Getting injured players back
can be as important as a trade

Jun 20, 2006 5:41 AM

Baseball is a marathon. Patience and consistency are keys to being the best, qualities that are necessary in the world of sports wagering.

After all, the hot teams in May and June don’t win the World Series. It’s the team hottest in October. Have you forgotten the Angels and Marlins? At the end of the first month of the 2002 season, Anaheim was 11-14 and not considered a challenger in October.

A year later, Florida was 26-32 and looking up at the Braves, Phillies and Expos in the NL East. The Marlins were just one-game out of last place in the division and 100-1 to win the World Series. In October, they did.

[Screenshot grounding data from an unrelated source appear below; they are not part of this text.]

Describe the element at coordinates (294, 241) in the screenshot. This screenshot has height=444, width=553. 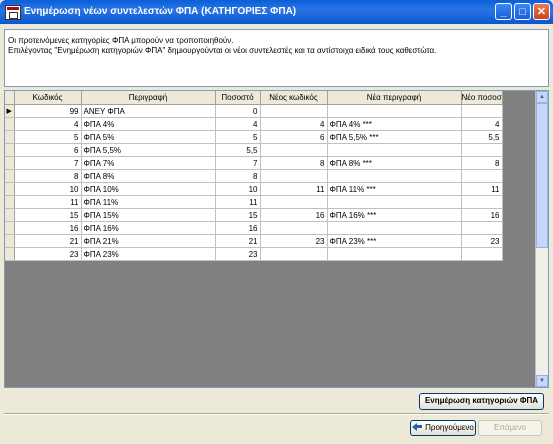
I see `cell-new-code: 23` at that location.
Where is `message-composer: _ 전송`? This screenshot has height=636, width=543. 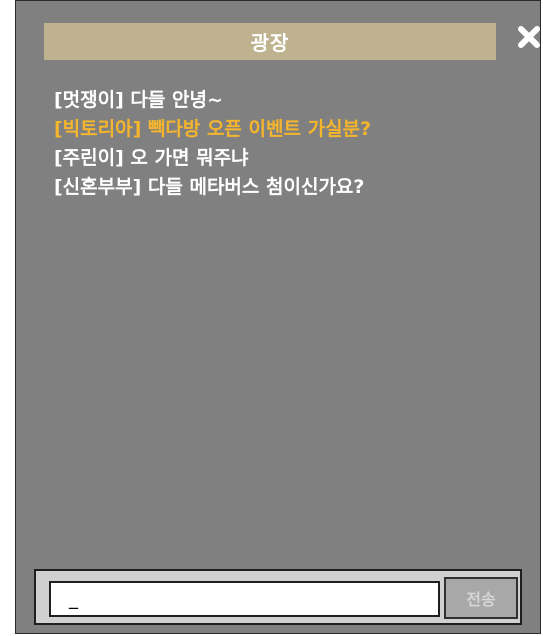 message-composer: _ 전송 is located at coordinates (278, 597).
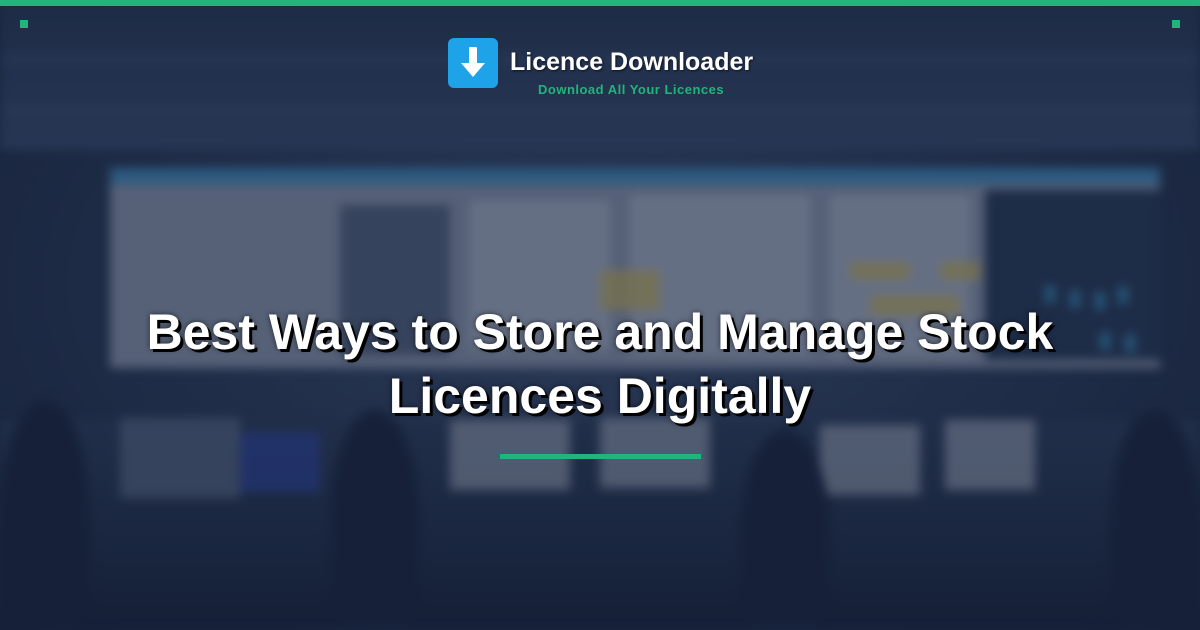 Image resolution: width=1200 pixels, height=630 pixels. I want to click on brand-name: Licence Downloader, so click(632, 62).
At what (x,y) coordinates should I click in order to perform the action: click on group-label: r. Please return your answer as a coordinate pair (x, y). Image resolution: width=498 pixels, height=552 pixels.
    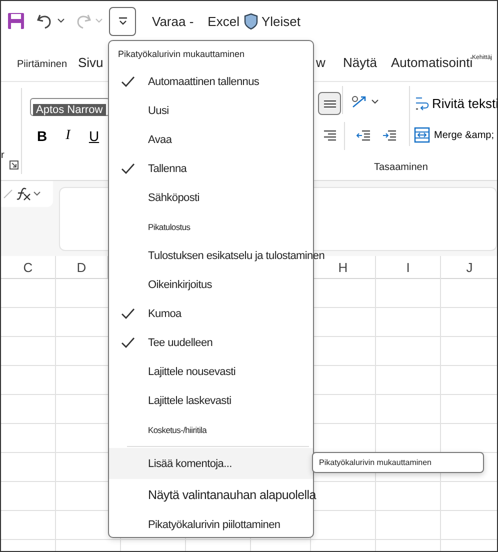
    Looking at the image, I should click on (2, 156).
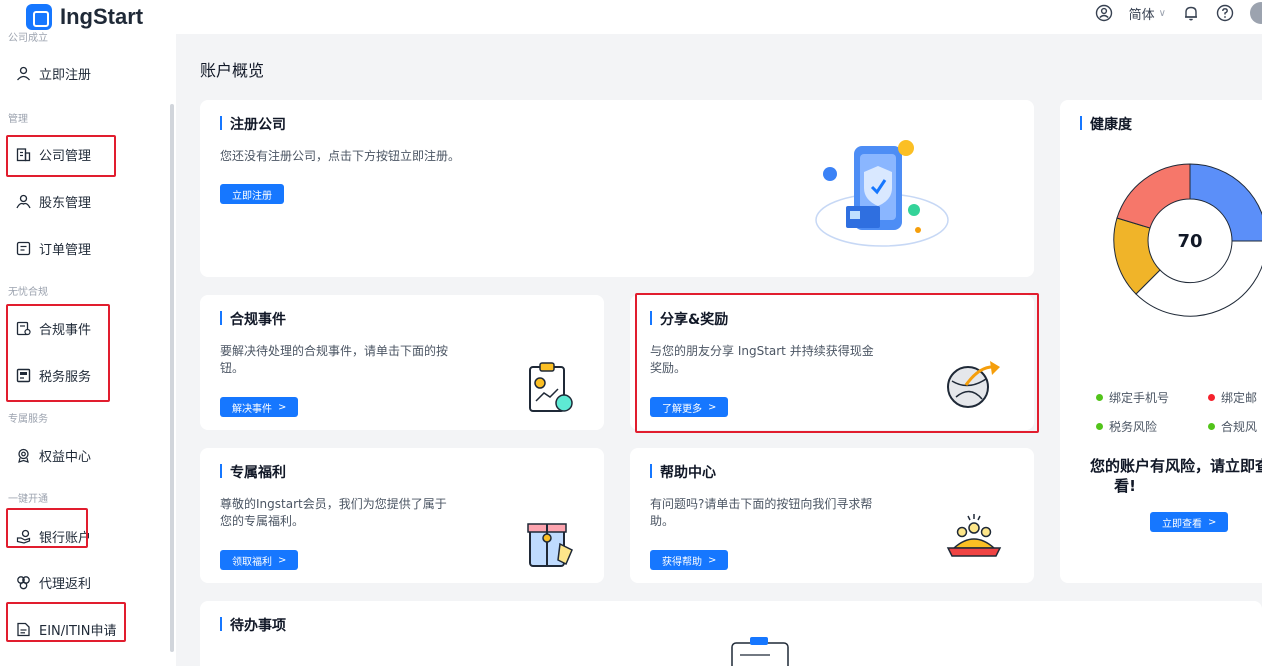 Image resolution: width=1262 pixels, height=666 pixels. What do you see at coordinates (66, 76) in the screenshot?
I see `sidebar-item-label: 立即注册` at bounding box center [66, 76].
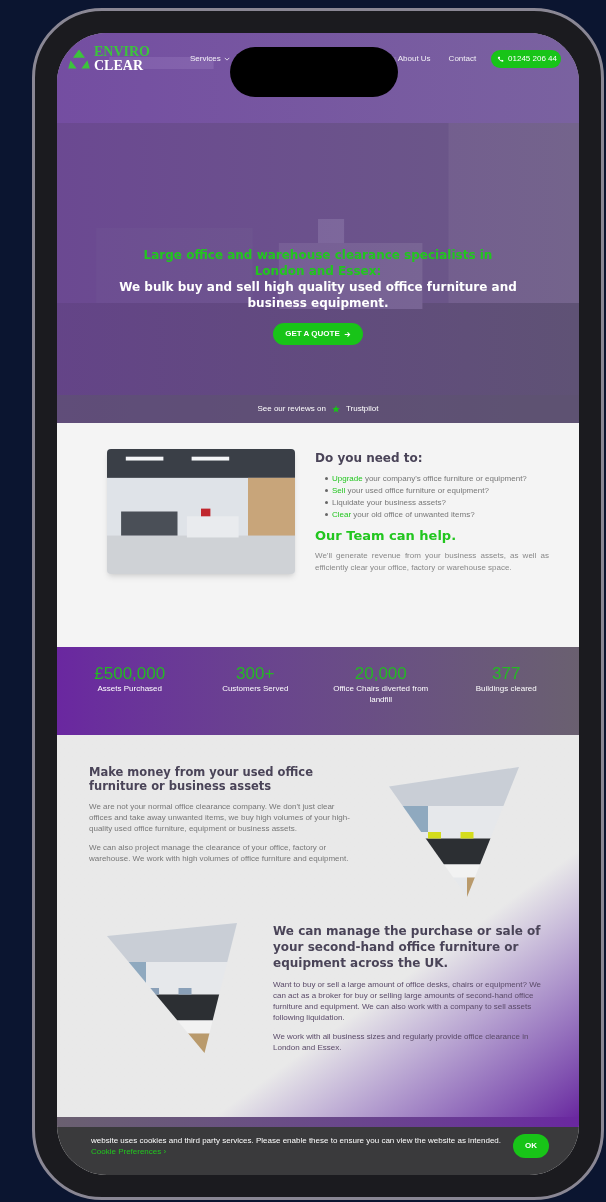  Describe the element at coordinates (370, 458) in the screenshot. I see `section-title: Do you need to:` at that location.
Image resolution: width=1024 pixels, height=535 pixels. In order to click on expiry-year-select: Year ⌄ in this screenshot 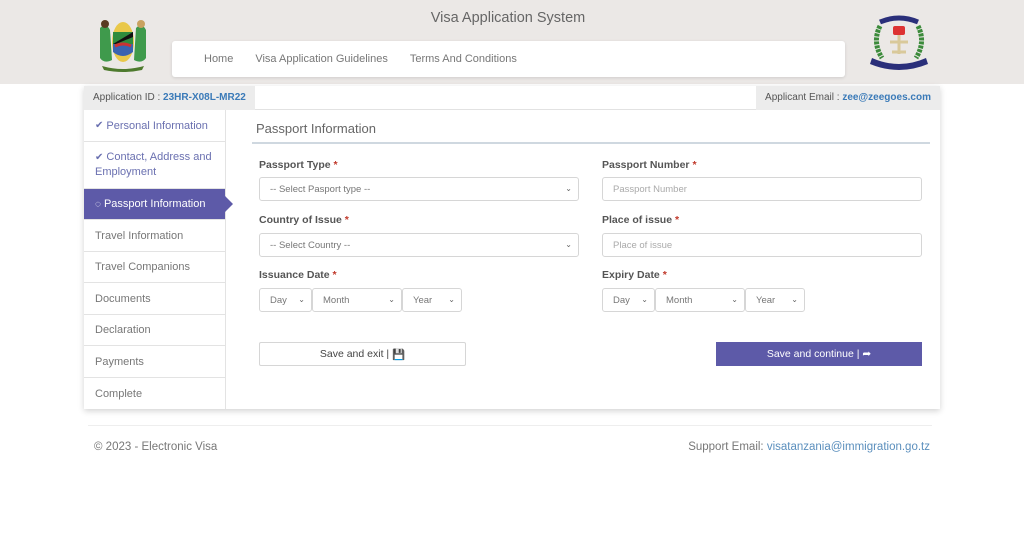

Many times a team’s currently roster won’t be the one used in October, or even July. Managers are still tinkering with lineups, or practicing patience with slumping players hoping they’ll bust loose. General managers review team needs and plot trades to upgrade positions. Even minor leaguers can help.

In midseason of 1996, a youngster named Andruw Jones joined the Braves from the minors and was their starting center fielder in the World Series. This season, many talented teams have been waiting for key players to return from injuries. Here’s a few hoping to look different down the stretch.

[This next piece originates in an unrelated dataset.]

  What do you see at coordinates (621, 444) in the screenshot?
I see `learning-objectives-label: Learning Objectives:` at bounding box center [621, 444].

Cubs: Call this season forgettable through mid-June. They haven’t hit and the starting pitching has been decimated by key injuries. There is some good news on the horizon. Ace righty Mark Prior appears ready to join the rotation after missing the first two-plus months of the season. Prior has been rehabbing from a strain in his right shoulder and threw 90 pitches during 6 2/3 innings last week in a start for Triple-A Iowa. He struck out 10 hitters, a very good sign for the Cubs.

First baseman Derrek Lee is still sidelined from a broken wrist he suffered in April. The defending NL batting champion (.335) was hitting .318 when he was injured. The cast was removed May 31 and Lee is planning to swing a bat this week. The duo’s healthy return is key if the Cubs intend to make a run at a first World Series title since 1908.

Angels: Anaheim, a 10-13 favorite to win the AL West, has spent much of the season occupying last place. However, there is a lot of hope. Darin Erstad (ankle) was back in center field after six week on the DL. Young pitcher Ervin Santana keeps getting better, and 6-foot-7 rookie Jered Weaver has jumped into the rotation providing an outstanding starting arm.

"I’m not an oddsmaker," Angels pitching coach Bud Black said last week, "but Jered has shown he deserves to get major league starts in the future." In addition, defending Cy Young winner Bartolo Colon came off the DL and was expected to pitch either Sunday or Monday. Teamed with Kelvim Escobar and John Lackey, the Angels could have one of the top rotations in baseball. The bullpen is already one of the best.

Astros: The defending NL champs have been a .500 team. There are signs of a possible surge. Andy Pettitte is pitching better after a terrible start. Ace righty Roy Oswalt (back sprain) returned last week from the 15-day DL, throwing six quality innings in a 5-4 against the Cubs that gave the Astros a seventh win in eight games.

Oh, and a guy named Clemens is closer to joining the rotation. Don’t write off the Houston Astros just yet.